___ Data section ___

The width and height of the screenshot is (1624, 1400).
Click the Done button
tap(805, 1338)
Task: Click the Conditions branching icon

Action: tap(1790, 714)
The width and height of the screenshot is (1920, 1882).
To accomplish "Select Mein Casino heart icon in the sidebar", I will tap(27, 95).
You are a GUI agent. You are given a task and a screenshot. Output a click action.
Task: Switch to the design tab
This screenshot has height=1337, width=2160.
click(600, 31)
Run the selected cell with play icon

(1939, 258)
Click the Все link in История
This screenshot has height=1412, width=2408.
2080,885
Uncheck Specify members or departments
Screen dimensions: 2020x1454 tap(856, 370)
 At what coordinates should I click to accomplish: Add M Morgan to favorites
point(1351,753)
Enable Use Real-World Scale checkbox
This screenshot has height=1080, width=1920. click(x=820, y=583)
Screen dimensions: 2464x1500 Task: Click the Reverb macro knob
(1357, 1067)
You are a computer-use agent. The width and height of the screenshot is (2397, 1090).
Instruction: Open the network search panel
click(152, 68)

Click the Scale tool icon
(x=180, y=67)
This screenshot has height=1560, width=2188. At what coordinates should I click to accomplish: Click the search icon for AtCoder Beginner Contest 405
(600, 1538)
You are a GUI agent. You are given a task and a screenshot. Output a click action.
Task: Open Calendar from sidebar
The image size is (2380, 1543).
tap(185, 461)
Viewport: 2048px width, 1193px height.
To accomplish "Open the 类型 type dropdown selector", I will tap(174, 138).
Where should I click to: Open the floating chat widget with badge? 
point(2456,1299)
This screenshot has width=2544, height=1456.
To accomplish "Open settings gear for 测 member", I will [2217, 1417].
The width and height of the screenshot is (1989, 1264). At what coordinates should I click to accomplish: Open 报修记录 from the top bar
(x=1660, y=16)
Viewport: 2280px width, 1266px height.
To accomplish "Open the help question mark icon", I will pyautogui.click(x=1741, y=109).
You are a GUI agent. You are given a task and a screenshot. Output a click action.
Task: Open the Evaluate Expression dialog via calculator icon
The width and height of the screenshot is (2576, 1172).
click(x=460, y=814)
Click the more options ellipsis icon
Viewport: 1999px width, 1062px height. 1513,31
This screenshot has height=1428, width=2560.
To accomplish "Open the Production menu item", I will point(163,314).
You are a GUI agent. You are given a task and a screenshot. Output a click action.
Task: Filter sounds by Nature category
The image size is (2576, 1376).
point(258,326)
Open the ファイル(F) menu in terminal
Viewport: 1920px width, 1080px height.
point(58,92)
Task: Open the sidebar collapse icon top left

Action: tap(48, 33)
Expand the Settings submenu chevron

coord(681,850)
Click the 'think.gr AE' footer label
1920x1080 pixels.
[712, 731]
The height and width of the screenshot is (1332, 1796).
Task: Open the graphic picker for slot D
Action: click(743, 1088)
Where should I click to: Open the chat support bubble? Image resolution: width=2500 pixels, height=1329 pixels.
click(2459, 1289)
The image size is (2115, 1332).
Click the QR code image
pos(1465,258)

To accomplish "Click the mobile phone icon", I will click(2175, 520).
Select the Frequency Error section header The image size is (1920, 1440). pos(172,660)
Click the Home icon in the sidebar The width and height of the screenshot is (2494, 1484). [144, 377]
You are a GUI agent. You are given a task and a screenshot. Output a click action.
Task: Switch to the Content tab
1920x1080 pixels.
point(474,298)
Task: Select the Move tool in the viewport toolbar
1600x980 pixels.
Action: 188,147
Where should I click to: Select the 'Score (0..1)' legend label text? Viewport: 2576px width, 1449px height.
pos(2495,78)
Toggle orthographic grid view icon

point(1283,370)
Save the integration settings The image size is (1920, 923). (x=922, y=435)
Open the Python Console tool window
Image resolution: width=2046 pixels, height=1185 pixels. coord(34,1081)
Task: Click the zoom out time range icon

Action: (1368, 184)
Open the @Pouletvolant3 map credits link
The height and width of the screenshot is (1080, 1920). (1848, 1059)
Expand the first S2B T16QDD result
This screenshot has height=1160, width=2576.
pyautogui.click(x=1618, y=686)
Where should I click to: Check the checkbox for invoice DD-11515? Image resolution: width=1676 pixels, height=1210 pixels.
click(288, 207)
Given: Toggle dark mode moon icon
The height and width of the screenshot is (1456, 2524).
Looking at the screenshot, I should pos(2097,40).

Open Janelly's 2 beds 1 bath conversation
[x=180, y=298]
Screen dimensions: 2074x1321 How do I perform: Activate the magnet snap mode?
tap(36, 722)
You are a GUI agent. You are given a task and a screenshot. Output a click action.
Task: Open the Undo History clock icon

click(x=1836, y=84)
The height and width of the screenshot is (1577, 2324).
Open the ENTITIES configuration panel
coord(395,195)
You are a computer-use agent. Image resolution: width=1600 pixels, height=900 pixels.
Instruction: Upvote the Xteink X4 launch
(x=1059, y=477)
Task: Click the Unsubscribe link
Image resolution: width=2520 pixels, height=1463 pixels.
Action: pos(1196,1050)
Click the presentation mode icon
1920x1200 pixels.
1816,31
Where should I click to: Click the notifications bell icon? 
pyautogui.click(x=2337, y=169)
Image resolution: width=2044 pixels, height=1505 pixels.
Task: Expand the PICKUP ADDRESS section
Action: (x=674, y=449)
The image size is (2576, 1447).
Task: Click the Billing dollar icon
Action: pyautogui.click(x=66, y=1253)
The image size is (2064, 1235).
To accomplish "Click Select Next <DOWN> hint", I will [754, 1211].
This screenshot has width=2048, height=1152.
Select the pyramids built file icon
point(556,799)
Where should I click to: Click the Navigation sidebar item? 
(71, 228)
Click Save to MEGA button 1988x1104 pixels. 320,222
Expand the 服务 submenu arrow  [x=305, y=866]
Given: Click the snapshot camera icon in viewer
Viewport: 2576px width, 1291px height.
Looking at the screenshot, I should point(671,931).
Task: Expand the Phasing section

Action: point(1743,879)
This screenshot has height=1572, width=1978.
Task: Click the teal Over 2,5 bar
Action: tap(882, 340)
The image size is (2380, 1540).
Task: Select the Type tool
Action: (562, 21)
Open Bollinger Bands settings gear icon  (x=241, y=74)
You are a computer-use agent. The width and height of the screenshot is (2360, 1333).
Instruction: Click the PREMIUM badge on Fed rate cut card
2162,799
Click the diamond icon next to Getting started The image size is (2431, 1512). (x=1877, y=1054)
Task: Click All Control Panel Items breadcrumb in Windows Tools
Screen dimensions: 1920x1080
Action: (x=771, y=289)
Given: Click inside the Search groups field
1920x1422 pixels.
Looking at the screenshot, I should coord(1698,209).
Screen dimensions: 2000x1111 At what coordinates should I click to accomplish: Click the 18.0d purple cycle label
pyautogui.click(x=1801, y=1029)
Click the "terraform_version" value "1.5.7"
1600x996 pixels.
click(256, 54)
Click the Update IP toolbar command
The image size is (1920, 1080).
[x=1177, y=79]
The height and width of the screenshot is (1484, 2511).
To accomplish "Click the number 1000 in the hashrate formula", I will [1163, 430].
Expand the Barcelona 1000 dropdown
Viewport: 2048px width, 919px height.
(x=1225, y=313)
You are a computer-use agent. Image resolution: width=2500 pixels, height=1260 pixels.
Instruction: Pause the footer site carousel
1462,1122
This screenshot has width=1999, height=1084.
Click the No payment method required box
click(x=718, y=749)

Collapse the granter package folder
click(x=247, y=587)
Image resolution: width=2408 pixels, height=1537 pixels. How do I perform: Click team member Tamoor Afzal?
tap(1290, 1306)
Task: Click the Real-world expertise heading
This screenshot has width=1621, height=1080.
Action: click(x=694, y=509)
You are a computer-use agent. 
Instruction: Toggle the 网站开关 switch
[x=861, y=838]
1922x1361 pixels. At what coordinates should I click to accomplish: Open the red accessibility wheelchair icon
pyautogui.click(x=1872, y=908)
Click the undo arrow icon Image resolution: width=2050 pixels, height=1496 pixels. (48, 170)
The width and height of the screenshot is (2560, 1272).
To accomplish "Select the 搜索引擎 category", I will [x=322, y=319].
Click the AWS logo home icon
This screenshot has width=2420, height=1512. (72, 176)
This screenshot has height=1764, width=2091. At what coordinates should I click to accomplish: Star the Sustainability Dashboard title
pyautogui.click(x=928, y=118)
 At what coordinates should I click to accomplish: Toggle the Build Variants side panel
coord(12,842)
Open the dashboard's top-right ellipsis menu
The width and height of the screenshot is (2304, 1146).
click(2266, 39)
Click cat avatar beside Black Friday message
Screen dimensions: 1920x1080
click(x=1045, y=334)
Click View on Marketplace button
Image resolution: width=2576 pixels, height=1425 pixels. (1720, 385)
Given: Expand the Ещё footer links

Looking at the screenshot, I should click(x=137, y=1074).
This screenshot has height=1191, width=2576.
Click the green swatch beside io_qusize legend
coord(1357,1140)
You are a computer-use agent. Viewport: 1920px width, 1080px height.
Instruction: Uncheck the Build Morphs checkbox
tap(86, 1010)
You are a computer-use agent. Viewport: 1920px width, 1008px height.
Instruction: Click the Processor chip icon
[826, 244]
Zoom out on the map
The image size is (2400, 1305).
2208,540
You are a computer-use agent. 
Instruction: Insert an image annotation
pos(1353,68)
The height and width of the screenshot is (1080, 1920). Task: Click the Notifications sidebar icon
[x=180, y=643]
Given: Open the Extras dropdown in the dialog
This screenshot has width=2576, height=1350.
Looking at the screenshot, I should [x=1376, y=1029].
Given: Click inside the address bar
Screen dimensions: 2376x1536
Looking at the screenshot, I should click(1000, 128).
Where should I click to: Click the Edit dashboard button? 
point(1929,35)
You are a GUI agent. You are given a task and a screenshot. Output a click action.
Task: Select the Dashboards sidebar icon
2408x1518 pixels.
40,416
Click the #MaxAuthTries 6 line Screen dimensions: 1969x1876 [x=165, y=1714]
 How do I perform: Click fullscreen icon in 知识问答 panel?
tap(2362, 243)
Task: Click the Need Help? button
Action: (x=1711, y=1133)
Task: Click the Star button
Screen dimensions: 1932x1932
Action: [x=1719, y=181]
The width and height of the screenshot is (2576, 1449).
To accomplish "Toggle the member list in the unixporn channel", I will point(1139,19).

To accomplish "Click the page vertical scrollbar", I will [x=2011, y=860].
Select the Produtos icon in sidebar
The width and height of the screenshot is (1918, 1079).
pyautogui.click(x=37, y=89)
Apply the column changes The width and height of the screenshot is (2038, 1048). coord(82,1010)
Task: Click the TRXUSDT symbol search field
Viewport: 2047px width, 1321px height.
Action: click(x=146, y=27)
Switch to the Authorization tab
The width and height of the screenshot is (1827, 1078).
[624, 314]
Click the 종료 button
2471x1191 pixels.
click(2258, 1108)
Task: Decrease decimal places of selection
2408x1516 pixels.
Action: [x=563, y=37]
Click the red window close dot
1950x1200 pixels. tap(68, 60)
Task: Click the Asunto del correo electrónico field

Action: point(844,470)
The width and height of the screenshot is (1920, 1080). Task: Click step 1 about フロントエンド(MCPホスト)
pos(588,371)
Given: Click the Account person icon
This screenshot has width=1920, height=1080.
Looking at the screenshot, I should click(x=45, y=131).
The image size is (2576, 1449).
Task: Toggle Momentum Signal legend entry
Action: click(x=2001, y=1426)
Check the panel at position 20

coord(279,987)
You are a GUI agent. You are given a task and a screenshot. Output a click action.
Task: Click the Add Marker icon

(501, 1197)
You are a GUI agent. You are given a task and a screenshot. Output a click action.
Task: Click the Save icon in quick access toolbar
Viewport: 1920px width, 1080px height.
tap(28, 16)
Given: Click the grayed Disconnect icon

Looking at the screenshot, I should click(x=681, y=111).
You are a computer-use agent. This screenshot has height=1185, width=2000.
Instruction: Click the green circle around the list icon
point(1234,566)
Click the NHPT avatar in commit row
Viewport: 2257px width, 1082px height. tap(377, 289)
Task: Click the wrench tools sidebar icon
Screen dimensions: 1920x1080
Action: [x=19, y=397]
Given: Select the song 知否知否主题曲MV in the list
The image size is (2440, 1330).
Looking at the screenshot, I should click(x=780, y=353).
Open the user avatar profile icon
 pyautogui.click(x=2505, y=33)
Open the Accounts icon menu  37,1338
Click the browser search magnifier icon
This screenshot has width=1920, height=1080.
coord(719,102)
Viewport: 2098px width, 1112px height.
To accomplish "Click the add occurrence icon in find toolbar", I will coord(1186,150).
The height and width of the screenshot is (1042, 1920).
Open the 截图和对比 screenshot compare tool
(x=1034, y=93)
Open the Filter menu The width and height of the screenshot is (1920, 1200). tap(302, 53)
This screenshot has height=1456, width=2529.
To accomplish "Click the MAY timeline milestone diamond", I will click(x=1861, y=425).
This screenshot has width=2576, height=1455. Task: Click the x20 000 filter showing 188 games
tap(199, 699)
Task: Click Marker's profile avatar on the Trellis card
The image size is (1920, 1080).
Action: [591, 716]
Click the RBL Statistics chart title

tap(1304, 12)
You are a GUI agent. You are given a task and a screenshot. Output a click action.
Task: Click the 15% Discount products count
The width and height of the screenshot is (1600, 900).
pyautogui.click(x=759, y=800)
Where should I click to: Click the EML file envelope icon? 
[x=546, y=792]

___

**What you are asked to do**.
All lines from the listing above that include "arrow" should be shown.

**Your response**.
Expand the 服务 submenu arrow  [x=305, y=866]
Click the undo arrow icon Image resolution: width=2050 pixels, height=1496 pixels. (48, 170)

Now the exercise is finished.